Ramirez reiterated his commitment, on behalf of South Florida’s largest police department, to halt the use of neck restraints.
“Me, the director of the Miami-Dade Police Department, promise you that there will never be a chokehold application again in Miami-Dade County, ever,” he said.
Ramirez elaborated on the department’s ban on officers’ use of the Applied Carotid Triangle Restraint (ACTR), which he confirmed in a thread of tweets posted Thursday morning.
“We were the only ones, aside of another agency, that was using it,” said Ramirez, “and I realized that, you know what? What matters right now is to show the community that I’m listening to them, that we’re listening.”
The policy change from MDPD comes after the department released an open letter to the community on Monday that listed policies already in place.
The letter stated the use of chokeholds and strongholds were no longer authorized but still allowed the ACTR.
Organizers said the goal of the conference was for the men to connect with officers and deputies in their community.
Prior to the start of the conference, 7News cameras captured young men from 5000 Role Models of Excellence speaking with members of law enforcement with multiple chairs spread across the stadium’s field to promote social distancing.
Dolphins Head Coach Brian Flores delivered the keynote speech.
The program featured a memorial for George Floyd and other black lives lost.
Officers took a knee alongside the young attendees and 5,000 Roles Models’ founder, U.S. Rep. Frederica Wilson, D-Fla., for 8 minutes and 46 seconds, the amount of time Minneapolis Police Officer Derek Chauvin held his knee on Floyd’s neck, May 25.
“I don’t want to ever hear or see again, ‘I can’t breathe,’ ever,” said Ramirez.

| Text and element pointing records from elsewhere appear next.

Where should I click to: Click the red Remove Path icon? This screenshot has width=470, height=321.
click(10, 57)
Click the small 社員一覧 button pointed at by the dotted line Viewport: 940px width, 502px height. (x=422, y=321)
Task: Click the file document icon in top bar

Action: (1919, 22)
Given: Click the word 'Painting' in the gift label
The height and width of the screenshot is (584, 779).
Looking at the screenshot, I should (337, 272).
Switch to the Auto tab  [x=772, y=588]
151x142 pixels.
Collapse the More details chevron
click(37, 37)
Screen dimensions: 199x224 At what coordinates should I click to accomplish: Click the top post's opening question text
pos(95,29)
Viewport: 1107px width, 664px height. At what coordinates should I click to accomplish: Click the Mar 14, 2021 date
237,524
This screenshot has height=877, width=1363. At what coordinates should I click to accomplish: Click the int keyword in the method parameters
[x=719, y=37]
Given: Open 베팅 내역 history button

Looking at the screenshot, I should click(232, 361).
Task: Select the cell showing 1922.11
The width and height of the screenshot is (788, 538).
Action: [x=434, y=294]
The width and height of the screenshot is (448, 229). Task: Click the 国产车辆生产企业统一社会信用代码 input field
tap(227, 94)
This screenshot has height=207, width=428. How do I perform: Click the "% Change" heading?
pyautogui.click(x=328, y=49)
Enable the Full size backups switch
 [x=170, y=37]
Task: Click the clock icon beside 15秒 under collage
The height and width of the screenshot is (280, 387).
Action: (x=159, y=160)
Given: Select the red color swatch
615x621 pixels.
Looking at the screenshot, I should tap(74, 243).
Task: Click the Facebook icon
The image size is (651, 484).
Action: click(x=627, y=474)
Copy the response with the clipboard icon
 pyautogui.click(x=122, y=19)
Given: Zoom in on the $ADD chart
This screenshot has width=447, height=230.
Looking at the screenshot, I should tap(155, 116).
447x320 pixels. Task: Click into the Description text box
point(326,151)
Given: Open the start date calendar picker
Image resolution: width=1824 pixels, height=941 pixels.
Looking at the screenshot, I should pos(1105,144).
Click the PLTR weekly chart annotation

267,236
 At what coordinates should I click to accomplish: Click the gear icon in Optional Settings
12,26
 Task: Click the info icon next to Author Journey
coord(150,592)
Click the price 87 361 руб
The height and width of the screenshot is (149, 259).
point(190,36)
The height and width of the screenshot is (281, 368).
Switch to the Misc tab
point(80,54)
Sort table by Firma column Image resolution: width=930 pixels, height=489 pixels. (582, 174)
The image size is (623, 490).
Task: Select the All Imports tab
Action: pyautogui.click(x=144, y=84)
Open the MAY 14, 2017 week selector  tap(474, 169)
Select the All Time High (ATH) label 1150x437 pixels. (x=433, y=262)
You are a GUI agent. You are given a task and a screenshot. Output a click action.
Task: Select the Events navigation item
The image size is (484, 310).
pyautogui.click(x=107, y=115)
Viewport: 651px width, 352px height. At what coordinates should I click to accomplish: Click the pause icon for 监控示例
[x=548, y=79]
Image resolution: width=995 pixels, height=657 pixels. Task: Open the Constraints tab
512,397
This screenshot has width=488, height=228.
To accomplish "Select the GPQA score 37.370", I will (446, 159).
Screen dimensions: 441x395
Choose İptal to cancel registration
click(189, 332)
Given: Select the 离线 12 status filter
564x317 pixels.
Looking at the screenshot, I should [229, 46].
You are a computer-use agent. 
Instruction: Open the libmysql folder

MDPD is following on the footsteps of many other agencies in South Florida. City of Miami Police did away with neck restraints years ago, not long after 24-year-old Antonio Edwards was handcuffed and put in a chokehold. He spent several years in a coma before he died.
BSO and Hialeah Gardens Police still have ACTR on the books but only to be used when there’s a justified need for deadly force.
“Using this type of chokehold and strangulation techniques, that’s deadly force. Make no mistake about it,” said Broward Sheriff Gregory Tony.
Other public officials, like Miami-Dade Commissioner Barbara Jordan, believe neck restraints should be eliminated completely.
“I think that this is a preventive method to get rid of it. There’s not a question about it,” said Jordan.
Ramirez said the decision to ban neck restraints was based on a number of factors, including feedback from the community and police officers.